> [Teks halaman]:
((

Lalu, bagaimana cara kita menolong orang yang mengalami luka batin agar segera pulih? Untuk menolong konseli yang mengalami luka batin, kita perlu mengajaknya membuka kembali lukanya, lalu membersihkannya dengan cara mengakuinya di hadapan Tuhan. Ajaklah konseli memohon pengampunan dan pertolongan kepada-Nya untuk memulihkan luka itu.
Untuk mendapatkan kesembuhan luka batin, tidak ada cara lain selain mengungkapkannya dan mengizinkan Roh Kudus membebatnya. Ajaklah konseli untuk mengeluarkan rasa sakit di hatinya dengan menceritakan perasaannya. Pertama-tama, cobalah menolong di bawah empat mata. Akan tetapi, jika konseli merasa sulit bercerita, ajaklah dia bergabung dalam sebuah kelompok kecil yang sudah terbiasa berbagi cerita. Biarkan konseli Anda menjadi pendengar terlebih dahulu. Mudah-mudahan, ketika dia merasa nyaman, dia pun siap untuk bercerita. Atau, buatlah konseli merasa percaya untuk menceritakan lukanya kepada Anda.

))

> [Data terkumpul]:
((

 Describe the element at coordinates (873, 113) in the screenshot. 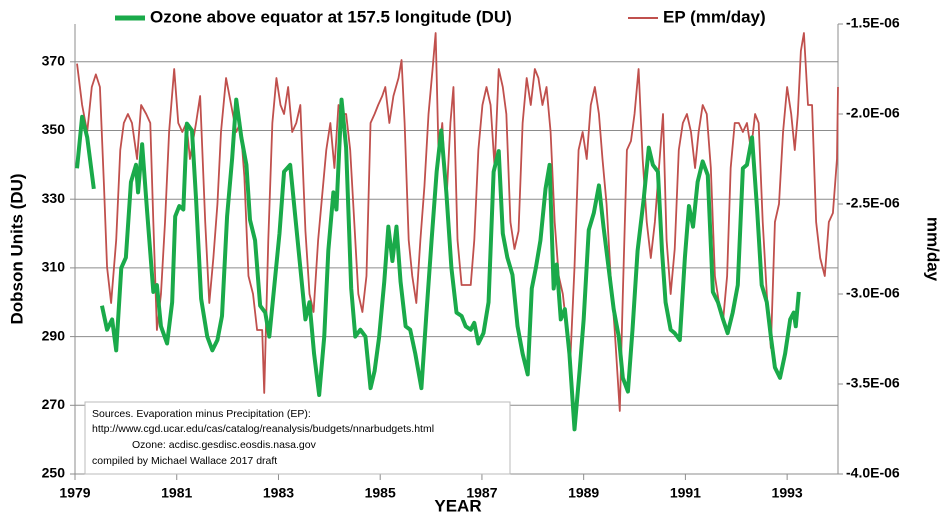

))

> [Tugas yang dikerjakan]:
1) Ringkaslah teks tentang luka batin dalam dua kalimat.
2) Lanjutkan teks tentang luka batin setelah kalimat terakhirnya.
Daftar di atas berasal dari sumber lain, bukan dari teks tentang luka batin.

> [Jawaban berurutan]:
1) Untuk menolong konseli yang mengalami luka batin, kita perlu mengajaknya membuka kembali lukanya, mengakuinya di hadapan Tuhan, dan memohon pengampunan serta pertolongan-Nya. Konseli diajak menceritakan perasaannya, mula-mula di bawah empat mata, atau, jika sulit bercerita, melalui kelompok kecil yang terbiasa berbagi cerita, tempat dia boleh menjadi pendengar lebih dulu sampai merasa nyaman.

2)
Ketika kita memberi kesempatan konseli untuk menceritakan rasa sakit mereka, kita dapat menolongnya untuk mendapatkan pengertian yang benar tentang apa yang terjadi dan bagaimana hal itu memengaruhi mereka, menerima apa yang terjadi, dan mendorongnya untuk percaya kepada Allah, bersandar kepada-Nya, dan mengizinkan Dia menyembuhkan mereka (Mazmur 62:9).
Sebagai konselor, bagian kita adalah menyediakan diri untuk mendengar dan membawa konseli melihat permasalahan dengan cara pandang alkitabiah, dan menyerahkannya kepada pemeliharaan dan kedaulatan Allah. Dan, yang tidak boleh tertinggal adalah mendoakannya.
Diringkas dari:
Judul asli buku: Healing the Wounds of Traumma; How the Church Can Help
Judul buku terjemahan: Menyembuhkan Luka Batin Akibat Trauma; Bagaimana Gereja Dapat Menolong
Judul bab: Bagaimana Luka-Luka di Hati Kami Dapat Disembuhkan?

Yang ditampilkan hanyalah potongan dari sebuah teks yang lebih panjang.